I told him that MRT recently published an article on this topic (“Army’s jamming strategy blows up,” March). I explained to him that the Army first had tried to eliminate the threat by jamming the insurgents’ triggering devices, but found that the tactic was causing interference to its own devices. I told him the article explained that the Army now is moving in new directions to solve the problem, which included designating “spectrum manager” as a military occupational specialty, which will ensure that such specialists are more quickly deployed to where they are needed. The Army also introduced an 11-week course on electronic warfare practices.

He thought about that for a moment. Then he said he thought the situation had improved, but still wasn’t good. I didn’t know what to say to that, so I simply nodded. A few minutes later, it was time to catch my flight. I wished him Godspeed. He thanked me for the beer.

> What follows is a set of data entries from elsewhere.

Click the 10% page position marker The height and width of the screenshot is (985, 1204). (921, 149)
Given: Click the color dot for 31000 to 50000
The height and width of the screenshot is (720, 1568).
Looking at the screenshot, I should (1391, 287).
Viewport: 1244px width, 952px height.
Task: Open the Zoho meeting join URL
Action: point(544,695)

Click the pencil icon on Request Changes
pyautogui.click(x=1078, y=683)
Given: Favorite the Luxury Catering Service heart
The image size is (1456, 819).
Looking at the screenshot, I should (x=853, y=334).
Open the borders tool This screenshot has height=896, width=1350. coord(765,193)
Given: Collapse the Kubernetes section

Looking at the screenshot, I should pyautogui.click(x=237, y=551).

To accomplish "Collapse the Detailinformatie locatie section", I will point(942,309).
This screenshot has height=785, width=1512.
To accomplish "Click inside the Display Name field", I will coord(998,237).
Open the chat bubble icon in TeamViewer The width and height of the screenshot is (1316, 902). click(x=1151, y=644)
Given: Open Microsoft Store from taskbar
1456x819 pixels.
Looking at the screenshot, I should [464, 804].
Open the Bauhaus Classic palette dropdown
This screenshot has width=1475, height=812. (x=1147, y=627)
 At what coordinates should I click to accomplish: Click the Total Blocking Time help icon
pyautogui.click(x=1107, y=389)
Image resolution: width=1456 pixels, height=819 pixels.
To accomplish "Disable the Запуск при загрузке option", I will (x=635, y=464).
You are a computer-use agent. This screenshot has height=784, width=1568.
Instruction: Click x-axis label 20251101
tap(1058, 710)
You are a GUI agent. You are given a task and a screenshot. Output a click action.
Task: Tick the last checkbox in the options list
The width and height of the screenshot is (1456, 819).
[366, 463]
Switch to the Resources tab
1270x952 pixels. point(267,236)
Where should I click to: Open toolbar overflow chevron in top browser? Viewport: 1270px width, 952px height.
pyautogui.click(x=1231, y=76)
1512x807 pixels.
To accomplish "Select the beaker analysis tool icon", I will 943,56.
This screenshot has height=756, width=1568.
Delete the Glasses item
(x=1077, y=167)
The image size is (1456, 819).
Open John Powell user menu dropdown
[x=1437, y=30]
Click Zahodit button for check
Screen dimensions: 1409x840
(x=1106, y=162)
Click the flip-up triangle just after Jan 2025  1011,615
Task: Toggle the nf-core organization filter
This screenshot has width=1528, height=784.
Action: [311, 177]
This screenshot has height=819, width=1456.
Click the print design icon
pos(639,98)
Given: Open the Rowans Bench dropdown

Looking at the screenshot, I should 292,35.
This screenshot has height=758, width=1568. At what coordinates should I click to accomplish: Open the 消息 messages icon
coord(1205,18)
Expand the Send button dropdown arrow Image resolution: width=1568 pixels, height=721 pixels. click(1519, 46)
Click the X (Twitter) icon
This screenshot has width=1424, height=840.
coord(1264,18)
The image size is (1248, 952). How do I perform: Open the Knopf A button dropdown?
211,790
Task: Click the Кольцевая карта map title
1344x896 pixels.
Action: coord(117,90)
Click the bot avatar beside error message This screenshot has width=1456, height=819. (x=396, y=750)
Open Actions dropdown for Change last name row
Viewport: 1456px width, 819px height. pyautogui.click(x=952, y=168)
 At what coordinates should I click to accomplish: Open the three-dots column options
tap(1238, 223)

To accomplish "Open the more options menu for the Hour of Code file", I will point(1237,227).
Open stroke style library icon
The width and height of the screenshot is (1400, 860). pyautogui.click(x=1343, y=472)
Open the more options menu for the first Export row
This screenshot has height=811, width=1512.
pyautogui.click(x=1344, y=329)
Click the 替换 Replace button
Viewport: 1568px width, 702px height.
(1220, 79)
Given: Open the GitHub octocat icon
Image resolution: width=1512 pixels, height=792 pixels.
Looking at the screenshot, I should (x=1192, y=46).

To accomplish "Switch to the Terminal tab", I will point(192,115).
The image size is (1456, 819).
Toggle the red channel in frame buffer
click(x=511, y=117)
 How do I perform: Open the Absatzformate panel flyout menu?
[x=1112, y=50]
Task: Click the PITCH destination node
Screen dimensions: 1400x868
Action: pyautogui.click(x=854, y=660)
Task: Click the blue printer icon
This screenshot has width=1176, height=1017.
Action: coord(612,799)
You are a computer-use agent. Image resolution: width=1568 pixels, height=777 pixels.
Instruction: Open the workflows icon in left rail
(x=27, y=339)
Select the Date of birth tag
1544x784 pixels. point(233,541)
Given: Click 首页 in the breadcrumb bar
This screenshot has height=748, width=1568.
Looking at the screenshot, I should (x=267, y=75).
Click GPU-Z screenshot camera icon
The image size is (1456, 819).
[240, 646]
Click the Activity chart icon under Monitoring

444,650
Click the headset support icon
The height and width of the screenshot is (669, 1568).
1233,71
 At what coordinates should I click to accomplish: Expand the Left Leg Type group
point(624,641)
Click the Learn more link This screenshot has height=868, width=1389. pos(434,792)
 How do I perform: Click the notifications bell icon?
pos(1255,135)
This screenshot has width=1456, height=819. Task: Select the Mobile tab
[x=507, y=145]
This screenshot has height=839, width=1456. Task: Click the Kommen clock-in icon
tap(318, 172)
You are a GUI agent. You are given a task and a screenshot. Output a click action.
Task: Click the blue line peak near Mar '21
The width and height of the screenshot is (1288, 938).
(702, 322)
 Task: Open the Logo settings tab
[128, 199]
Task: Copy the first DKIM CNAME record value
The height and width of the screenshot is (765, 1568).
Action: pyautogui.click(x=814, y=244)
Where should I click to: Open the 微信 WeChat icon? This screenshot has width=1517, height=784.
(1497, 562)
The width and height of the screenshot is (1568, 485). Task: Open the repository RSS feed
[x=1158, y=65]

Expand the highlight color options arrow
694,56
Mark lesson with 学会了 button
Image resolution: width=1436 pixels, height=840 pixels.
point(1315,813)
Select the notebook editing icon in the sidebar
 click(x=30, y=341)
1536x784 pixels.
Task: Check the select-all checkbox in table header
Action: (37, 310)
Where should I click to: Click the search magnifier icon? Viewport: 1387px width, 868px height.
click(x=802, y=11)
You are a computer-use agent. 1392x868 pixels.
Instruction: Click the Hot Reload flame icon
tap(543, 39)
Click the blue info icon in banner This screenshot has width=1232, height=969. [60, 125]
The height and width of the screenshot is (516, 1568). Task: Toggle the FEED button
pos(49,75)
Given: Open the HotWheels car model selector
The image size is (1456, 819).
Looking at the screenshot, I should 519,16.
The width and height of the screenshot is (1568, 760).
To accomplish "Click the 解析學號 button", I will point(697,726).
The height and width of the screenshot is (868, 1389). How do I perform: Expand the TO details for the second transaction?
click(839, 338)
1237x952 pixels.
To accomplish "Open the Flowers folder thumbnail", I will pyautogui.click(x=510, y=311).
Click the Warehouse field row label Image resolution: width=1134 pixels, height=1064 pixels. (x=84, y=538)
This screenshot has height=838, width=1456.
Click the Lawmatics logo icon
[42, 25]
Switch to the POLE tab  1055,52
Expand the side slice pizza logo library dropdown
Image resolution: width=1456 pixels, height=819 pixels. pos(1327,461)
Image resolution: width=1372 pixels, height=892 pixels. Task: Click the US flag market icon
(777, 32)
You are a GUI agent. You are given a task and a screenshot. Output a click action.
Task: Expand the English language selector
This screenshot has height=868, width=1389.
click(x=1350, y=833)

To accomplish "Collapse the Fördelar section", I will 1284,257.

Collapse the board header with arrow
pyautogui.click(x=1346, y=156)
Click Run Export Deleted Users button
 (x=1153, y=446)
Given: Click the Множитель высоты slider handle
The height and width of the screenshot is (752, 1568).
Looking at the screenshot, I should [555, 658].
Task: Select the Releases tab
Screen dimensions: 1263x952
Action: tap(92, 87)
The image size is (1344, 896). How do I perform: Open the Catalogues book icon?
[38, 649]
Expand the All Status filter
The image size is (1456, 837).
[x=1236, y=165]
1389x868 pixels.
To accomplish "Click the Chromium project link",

When we’re young and full of hope and energy, we passionately want to change the world. As the years unfold and hope gives way to reality and the energy fades, our mindset changes and we settle for the goal of making a difference while we’re in this life, leaving the world a little better than how we found it.

Without question, my bar mate is making a difference. I like to think we at MRT are making a difference. I like to think that the information we provide and the insights we offer trigger something in our readers that leads to a technological or strategic breakthrough that will keep first responders and military personnel a little safer.

I suppose I’ll never really know whether we are making a difference. But I do know this: it is soldiers like the one I met in the bar who will keep me trying.